Country music legend Tommy Hunter is making Owen Sound one of the last stops on his farewell tour. Here he performs during the 22nd annual Havelock Country Jamboree on Aug. 20, 2011 in Havelock, Ont. QMI Agency photo.

BILL HENRY
Sun Times staff
A capacity crowd in Owen Sound will say goodbye to Canada’s Country Gentleman next month at one of Tommy Hunter’s last concerts.
The sold out 2 p.m. show March 17 at the OSCVI Auditorium falls just three days before Hunter wraps up in London what he vows will be his final tour, on the singer’s 75th birthday, in the city where he was raised and first performed at the age of nine.
Hunter’s warm, genial, no-nonsense approach to country music eventually made the singer one of Canada’s most popular television entertainers, with his own high-profile weekly CBC show for 27 years and another nine with Country Hoedown before that.
“I just feel it’s the right time to say goodbye,” Hunter said in a recent telephone interview with The Sun Times. “I can still sing and perform, so it’s a good time to go out. I just feel it’s a good time to hang it up and say goodbye and sit back and relax and do some other things.”
The Owen Sound concert, his first here since 2006, is now sold out, according to the artist’s website. It’s one of several sellouts on this 25-show Eastern Canadian tour, which began Feb. 19 in St. John’s.
The performances encapsulate everything his fans came to expect from his TV program — honest, straight-up, old-fashioned country music Tommy Hunter style.
“The audience is basically the people that watched a television show and invited me into their living rooms for many, many years,” he said. “My success came from television, so when we do a show, it’s a trip down memory lane for any of the people that watched the show.”
He’ll include familiar songs, his own and some from classic country performers like Wilf Carter and Johnny Cash, and, as always, expect a recitation.

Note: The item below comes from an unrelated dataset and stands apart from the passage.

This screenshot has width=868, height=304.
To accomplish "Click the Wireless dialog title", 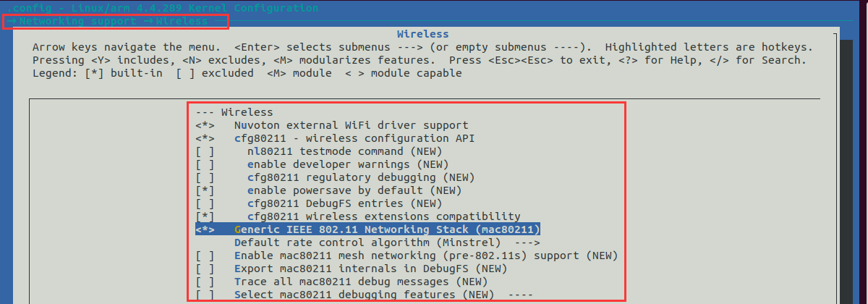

At 74, long away from the competitive, weekly TV grind – The Tommy Hunter Show last aired in 1992 -Hunter said he rarely listens now to modern country performers, but sometimes likes what he does hear.
He’s more inclined to tune his satellite radio to classical music, or sometimes a bluegrass or classic country station. He likes the old masters of country music, recorded live in the studio, on tight timelines. That music still sounds real and present, while new recordings, with months of studio sampling and cutting and pasting track on track for perfection have “a freshness that just isn’t there.”
When the old masters — the Hanks (Snow and Williams), or Ernest Tubb — come on the satellite station, he’ll stay tuned.
“The minute they go into rock I’m out of there and by and large and I go right back to the classic stations,” Hunter said.
Hunter won’t perform the new country music, not because he can’t or because he doesn’t like the songs, but because that’s not what his fans come to hear.
“I could do the whole hit parade if I wanted to, but my audience wouldn’t relate to that. They relate to the older type of songs. That’s what they remember, that’s what they want,” he said.
What he wants is for his friends and fans to clap, tap their feet and sing along if they like. “That’s the type of show we do.”
From the first days of The Tommy Hunter Show, which began in 1965, he said he knew the kind of program he wanted to present, which has changed very little since. It would be about the music, without barnyard trappings or hillbilly hokum common then when U.S. networks presented country music.
“That would have been the easiest way to go, is to put a barn and chickens and cattle and bales of hay and pitchforks and we take off our suits and put on a pair of dungarees. And, boy, I hated that idea. I just absolutely loathed that,” he said.
“I didn’t want to be a hayseed and I didn’t want it to reflect on people that were in the agriculture business. It would almost appear as if we were poking fun at those people. But the main reason was that I thought that our music had elevated to a point where we didn’t have to apologize for it.”
Instead, he presented the music with dignity and respect, although he credits his full CBC team with the show’s long success.
“I was one spoke in a large wheel.”
Hunter always performed in a suit, and eventually earned the reputation as Canada’s Country Gentleman. He has been inducted into the Canadian Country Music Hall of Fame, is a three-time Juno winner and a member of the Order of Canada.